This last expression is really cool, because it shows the wholesome result we’re after, $\lfloor \frac n d \rfloor$ , and also an insidious “error term:” that $\frac e d \times \frac n {2^k}$ , which represents how much our ceil is causing us to overestimate. It also shows that we can make the error term smaller by cranking up k: that’s the sense in which k is a precision.

K’s Choice

We could pick some huge precision k, get a very precise result, and be done. But we defined m to be $\lceil \frac {2^k} d \rceil$ , so if k is too big, then m will be too big to fit in a machine register and we can’t efficiently multiply by it. So instead let’s pick the smallest k that’s precise enough, and hope that fits into a register. Since there are several variables involved, our strategy will be to find upper bounds for them, replace the variables with their upper bounds, and simplify the expression until we can solve for k.
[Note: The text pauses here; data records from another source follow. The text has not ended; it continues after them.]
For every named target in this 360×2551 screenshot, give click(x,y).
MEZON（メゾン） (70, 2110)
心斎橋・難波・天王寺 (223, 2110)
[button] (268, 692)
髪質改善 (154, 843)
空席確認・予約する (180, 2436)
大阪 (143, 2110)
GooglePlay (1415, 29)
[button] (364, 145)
So we want the smallest k so that $\lfloor \frac n d \rfloor = \lfloor \frac n d + \frac e d \times \frac n {2^k} \rfloor$ . This will be true if the error term $\frac e d \times \frac n {2^k}$ is less than 1, because then the floor operation will wipe it out, right? Oops, not quite, because there’s also a fractional contribution from $\frac n d$ . We need to be sure that the error term, plus the fractional contribution of $\frac n d$ , is less than 1 for that equality to be true.

We’ll start by putting an upper bound on the fractional contribution. How big can it be? If you divide any integer by d, the fractional part of the result is no more than $\frac {d - 1} d$ . Therefore the fractional contribution of $\frac n d$ is at most $\frac {d - 1} d$ , and so if our error term is less than $\frac 1 d$ , it will be erased by the floor and our equality will be true.

So k will be big enough when $\frac e d \times \frac n {2^k} < \frac 1 d$ .

Next we’ll tackle $\frac e d$ . We know from up above that e is at most d-1, so we have $\frac e d < 1$ . So we can ignore that factor: $\frac n {2^k} < \frac 1 d \implies \frac e d \times \frac n {2^k} < \frac 1 d$ .

The term $\frac n {2^k}$ has a dependence on n, the numerator. How big can the numerator be? Let’s say we’re dividing 32 bit unsigned integers: n ≤ 2³². (The result is easily extended to other widths). We can make $\frac n {2^k}$ less than 1 by picking k = 32. To make it even smaller, less than $\frac 1 d$ , we must increase k by $\log_2 d$ . That is,

$k > 32 + \log_2 d \implies \frac n {2^k} < \frac 1 d$

Since we want k to be an integer, we have to round this up: $k = 32 + \lceil \log_2 d \rceil$ . We know that value for k works.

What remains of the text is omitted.